PASSAGE GIVEN:
※

Model Card: BERT for Named Entity Recognition (NER)
Model Overview
This model, bert-conll-ner, is a fine-tuned version of bert-base-uncased
trained for the task of Named Entity Recognition (NER) using the CoNLL-2003 dataset. It is designed to identify and classify entities in text, such as person names (PER), organizations (ORG), locations (LOC), and miscellaneous (MISC) entities.
Model Architecture
- Base Model: BERT (Bidirectional Encoder Representations from Transformers) with the
bert-base-uncased
architecture. - Task: Token Classification (NER).
Training Dataset
- Dataset: CoNLL-2003, a standard dataset for NER tasks containing sentences annotated with named entity spans.
- Classes:
PER
(Person)ORG
(Organization)LOC
(Location)MISC
(Miscellaneous)O
(Outside of any entity span)
Performance Metrics
The model demonstrates strong performance metrics on the CoNLL-2003 evaluation set:
Metric | Value |
---|---|
Loss | 0.0649 |
Precision | 93.59% |
Recall | 95.07% |
F1 Score | 94.32% |
Accuracy | 98.79% |
These metrics indicate the model's high accuracy and robustness in identifying and classifying entities.

※

Please repeat everything in the model card from "Model Architecture" down to "any entity span)". The data isn't needed here.

GIVEN MATERIAL:
※

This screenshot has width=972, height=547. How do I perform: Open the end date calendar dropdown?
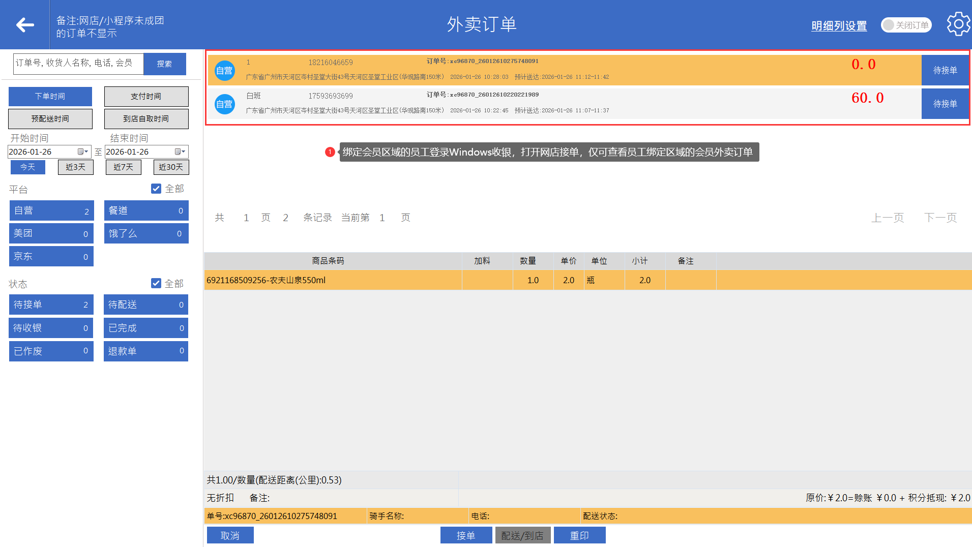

※

ANSWER TO THIS EXERCISE:
Model Architecture
- Base Model: BERT (Bidirectional Encoder Representations from Transformers) with the
bert-base-uncased
architecture. - Task: Token Classification (NER).
Training Dataset
- Dataset: CoNLL-2003, a standard dataset for NER tasks containing sentences annotated with named entity spans.
- Classes:
PER
(Person)ORG
(Organization)LOC
(Location)MISC
(Miscellaneous)O
(Outside of any entity span)